Una primera pregunta que nos hacemos, mirando el pasado reciente, es de si la violencia paramilitar que vino después y que se intensificó en la década de los 90, no es otra cosa que una nueva anexión violenta de tierras por parte de antiguos y nuevos terratenientes. Sea cierto o no este interrogante, el resultado es que con dineros provenientes del narcotráfico y utilizando la violencia, se llevó a cabo en menos de una década, una “contrarreforma agraria” que desalojó de sus tierras a más de tres millones de campesinos. Un estudio de la Contraloría General de la República revela que durante esos 10 años los narcotraficantes se apoderaron del 48% de las tierras más fértiles del país. Los terratenientes habían recuperado con creces el número de hectáreas adquiridas por los campesinos durante 30 años de reforma agraria. Esto lleva a suponer que el desplazamiento forzoso de campesinos, indígenas y negros no es sólo un efecto colateral del conflicto armado, sino que obedece en parte a una estrategia macabra, asociada a los intereses de esos antiguos y nuevos latifundistas de volverle a quitar la tierra a los campesinos.

La segunda pregunta que nos hacemos es de si un desarrollo consecuente del paro agrario actual, no llevará temprano o tarde a plantear la recuperación de la tierra por parte de los que la perdieron ayer, de los sin tierra, de los campesinos desposeídos por la violencia. Eso llevaría a plantear un cambio de nombre a esta movilización, significando que no es sólo un paro agrario, sino un “paro campesino por la tierra” o para anudarlo con las luchas de ayer un “movimiento campesino por la tierra”.

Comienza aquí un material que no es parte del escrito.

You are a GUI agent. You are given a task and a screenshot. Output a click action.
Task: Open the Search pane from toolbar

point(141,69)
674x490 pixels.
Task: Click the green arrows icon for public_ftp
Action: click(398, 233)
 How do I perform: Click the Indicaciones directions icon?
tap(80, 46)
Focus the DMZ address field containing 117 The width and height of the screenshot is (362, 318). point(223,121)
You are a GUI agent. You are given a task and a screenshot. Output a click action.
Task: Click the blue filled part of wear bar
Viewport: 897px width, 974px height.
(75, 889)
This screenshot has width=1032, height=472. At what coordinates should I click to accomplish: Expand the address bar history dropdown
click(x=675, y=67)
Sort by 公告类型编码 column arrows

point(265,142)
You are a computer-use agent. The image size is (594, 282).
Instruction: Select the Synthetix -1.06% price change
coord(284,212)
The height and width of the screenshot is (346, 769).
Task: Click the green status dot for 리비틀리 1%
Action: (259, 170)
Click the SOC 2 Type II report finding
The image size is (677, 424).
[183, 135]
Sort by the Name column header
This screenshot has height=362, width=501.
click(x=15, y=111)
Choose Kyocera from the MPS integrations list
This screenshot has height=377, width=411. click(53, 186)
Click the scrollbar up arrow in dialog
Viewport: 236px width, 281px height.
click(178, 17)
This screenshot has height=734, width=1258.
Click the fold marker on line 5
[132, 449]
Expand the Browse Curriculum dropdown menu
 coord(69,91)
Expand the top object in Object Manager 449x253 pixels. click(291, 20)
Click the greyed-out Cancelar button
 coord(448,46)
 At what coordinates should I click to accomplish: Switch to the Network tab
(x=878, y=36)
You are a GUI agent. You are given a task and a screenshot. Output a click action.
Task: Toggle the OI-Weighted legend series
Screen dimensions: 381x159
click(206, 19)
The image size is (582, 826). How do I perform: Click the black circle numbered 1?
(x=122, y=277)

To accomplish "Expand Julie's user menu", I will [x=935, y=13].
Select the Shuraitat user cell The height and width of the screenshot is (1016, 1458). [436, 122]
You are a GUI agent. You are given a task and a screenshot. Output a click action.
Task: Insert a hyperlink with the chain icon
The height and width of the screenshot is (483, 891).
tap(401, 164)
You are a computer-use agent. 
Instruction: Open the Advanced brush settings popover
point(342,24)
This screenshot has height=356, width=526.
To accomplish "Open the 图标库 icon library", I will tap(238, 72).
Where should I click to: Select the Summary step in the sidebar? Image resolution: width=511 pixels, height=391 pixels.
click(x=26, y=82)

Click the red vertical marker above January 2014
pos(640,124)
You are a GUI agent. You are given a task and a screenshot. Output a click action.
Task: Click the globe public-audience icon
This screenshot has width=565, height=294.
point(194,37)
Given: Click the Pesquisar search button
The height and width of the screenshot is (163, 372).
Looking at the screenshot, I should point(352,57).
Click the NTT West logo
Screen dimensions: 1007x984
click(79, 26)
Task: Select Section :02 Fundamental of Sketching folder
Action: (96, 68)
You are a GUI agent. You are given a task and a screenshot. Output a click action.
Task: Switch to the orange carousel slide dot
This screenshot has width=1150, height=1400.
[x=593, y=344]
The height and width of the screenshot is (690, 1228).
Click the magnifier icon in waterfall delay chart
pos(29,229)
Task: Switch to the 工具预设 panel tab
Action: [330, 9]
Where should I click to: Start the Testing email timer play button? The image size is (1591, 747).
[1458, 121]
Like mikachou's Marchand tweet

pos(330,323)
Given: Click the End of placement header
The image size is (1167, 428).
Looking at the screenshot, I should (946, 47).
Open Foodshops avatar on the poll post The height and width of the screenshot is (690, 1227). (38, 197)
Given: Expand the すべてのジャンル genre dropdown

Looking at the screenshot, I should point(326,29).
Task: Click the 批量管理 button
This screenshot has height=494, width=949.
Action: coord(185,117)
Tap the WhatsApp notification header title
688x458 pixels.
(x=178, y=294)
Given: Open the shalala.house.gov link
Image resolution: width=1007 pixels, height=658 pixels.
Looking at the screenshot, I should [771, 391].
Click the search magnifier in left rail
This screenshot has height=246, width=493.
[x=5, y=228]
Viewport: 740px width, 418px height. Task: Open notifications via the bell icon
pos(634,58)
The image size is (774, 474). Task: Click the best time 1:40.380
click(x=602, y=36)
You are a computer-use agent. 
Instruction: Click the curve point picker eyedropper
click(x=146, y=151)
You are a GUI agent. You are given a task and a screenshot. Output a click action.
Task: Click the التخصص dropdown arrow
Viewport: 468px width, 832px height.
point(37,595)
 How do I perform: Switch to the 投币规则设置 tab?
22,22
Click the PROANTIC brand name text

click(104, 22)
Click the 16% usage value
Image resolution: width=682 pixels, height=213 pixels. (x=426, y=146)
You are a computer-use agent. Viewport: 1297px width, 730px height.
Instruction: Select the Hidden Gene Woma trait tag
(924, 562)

Pero parece que la izquierda y los movimientos ambientalistas que lo apoyan están más interesados en irse lanza en ristre contra el TLC, los transgénicos, etc., que siendo demandas importantes, lejos están de ser suficientes para solucionar la crisis del campo colombiano. Puede que eso dé réditos políticos de cara a las elecciones, o recursos del ambientalismo internacional. Hay mucha astucia charlatana rondando esas toldas. Pero no se está abordando el problema fundamental del país, que es la extrema desigualdad en la tenencia de la tierra. Con el agravante de que la tierra en Colombia se ha convertido en la principal estrategia de acumulación y lavado de activos provenientes del tráfico de drogas, para la siembra de palma, coca y otros cultivos agroindustriales, creando extensos desiertos verdes, que junto a la ganadería se vienen expandiendo en el país y reviviendo un sistema social “señorial-latifundista”, que se engalana con caballos de paso fino colombiano, poncho, carriel, sombrero aguadeño o “vueltiao” y otras parafernalias, que acostumbran a lucir los notables y poderosos señores de esas regiones. Este sistema fundamenta su poder en la tenencia de grandes extensiones de tierra de alta productividad agrícola, donde “pasta apaciblemente” el ganado, mientras miles de familias campesinas se aglomeran a su alrededor a contemplar estos “vacíos rumiantes”.